La situation s'est certes calmée depuis les violentes émeutes anti-étrangers qui avaient fait 62 morts en 2008. Mais des incidents sporadiques n'ont pas cessé dans les townships.

«L'Afrique du Sud est un pays assez xénophobe», témoigne Gwada Majange, porte-parole du Consortium pour les réfugiés et les migrants (CoRMSA). «Cette année, par exemple, nous avons eu de nombreuses attaques dans le pays, ciblant principalement les propriétaires d'épiceries».

Leurs magasins sont régulièrement pillés. Les agresseurs sont souvent des concurrents locaux, ou des chômeurs leur reprochant de voler le travail des Sud-Africains.

En juillet, 500 personnes ont ainsi été déplacées après des attaques à Botshabelo, une township de l'Etat libre (centre), tandis que des boutiques ont été incendiées dans la banlieue du Cap.

Les victimes sont surtout des Bangladeshis, Somaliens ou Ethiopiens.

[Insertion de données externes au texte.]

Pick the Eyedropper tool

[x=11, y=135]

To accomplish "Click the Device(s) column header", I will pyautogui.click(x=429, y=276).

Leur tort? s'associer pour acheter en gros et vendre moins cher, faire crédit aux clients fidèles, ouvrir tôt, fermer tard...

En ville, il y a moins d'agressions physiques, mais on reproche aussi d'être là au jardinier malawite ou à la secrétaire congolaise, dont le quotidien est une suite sans fin de vexations et de harcèlements policiers.

Car si l'Afrique du Sud fait figure d'eldorado et de havre de stabilité sur le continent, le taux de chômage officiel y dépasse les 25%. «Ils arrêtent les gens qui n'ont pas de papiers, et même ceux qui en ont», raconte Jean-Pierre Lukamba, vice-président du Forum de la diaspora africaine, une fédération d'associations de réfugiés et d'immigrés.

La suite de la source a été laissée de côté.